> [Work required]: When you reach the line that has "Click the scrollbar up arrow in text box" in the material below, reproduce it and each line after it exactly, through the last one.
====================
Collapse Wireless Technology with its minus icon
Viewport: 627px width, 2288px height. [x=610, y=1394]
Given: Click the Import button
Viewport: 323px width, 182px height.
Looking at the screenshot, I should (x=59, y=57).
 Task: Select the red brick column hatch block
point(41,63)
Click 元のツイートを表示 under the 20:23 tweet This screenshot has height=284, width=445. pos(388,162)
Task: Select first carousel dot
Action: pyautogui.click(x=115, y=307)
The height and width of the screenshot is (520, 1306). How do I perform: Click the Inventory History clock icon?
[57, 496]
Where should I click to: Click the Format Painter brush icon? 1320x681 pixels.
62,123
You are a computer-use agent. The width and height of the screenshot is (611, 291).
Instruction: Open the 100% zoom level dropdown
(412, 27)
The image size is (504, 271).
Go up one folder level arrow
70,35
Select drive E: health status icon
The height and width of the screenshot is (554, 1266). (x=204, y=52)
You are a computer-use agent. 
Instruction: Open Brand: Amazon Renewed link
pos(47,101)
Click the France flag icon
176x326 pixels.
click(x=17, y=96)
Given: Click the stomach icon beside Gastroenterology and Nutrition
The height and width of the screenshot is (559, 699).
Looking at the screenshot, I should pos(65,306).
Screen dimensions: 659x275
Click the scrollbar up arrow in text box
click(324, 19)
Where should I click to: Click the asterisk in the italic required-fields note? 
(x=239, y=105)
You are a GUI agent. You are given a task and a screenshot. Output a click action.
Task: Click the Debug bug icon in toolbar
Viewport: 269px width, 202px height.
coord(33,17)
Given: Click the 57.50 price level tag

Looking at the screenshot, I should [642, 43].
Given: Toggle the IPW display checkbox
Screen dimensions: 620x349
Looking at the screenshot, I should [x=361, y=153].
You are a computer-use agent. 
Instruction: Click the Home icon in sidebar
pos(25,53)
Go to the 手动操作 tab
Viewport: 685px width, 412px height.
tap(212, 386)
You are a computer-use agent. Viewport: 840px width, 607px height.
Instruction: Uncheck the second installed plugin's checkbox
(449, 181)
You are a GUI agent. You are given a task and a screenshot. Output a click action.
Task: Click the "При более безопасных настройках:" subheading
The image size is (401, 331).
====================
> [Task response]:
Click the scrollbar up arrow in text box
click(324, 19)
Where should I click to: Click the asterisk in the italic required-fields note? 
(x=239, y=105)
You are a GUI agent. You are given a task and a screenshot. Output a click action.
Task: Click the Debug bug icon in toolbar
Viewport: 269px width, 202px height.
coord(33,17)
Given: Click the 57.50 price level tag

Looking at the screenshot, I should [642, 43].
Given: Toggle the IPW display checkbox
Screen dimensions: 620x349
Looking at the screenshot, I should [x=361, y=153].
You are a computer-use agent. 
Instruction: Click the Home icon in sidebar
pos(25,53)
Go to the 手动操作 tab
Viewport: 685px width, 412px height.
tap(212, 386)
You are a computer-use agent. Viewport: 840px width, 607px height.
Instruction: Uncheck the second installed plugin's checkbox
(449, 181)
You are a GUI agent. You are given a task and a screenshot. Output a click action.
Task: Click the "При более безопасных настройках:" subheading
The image size is (401, 331).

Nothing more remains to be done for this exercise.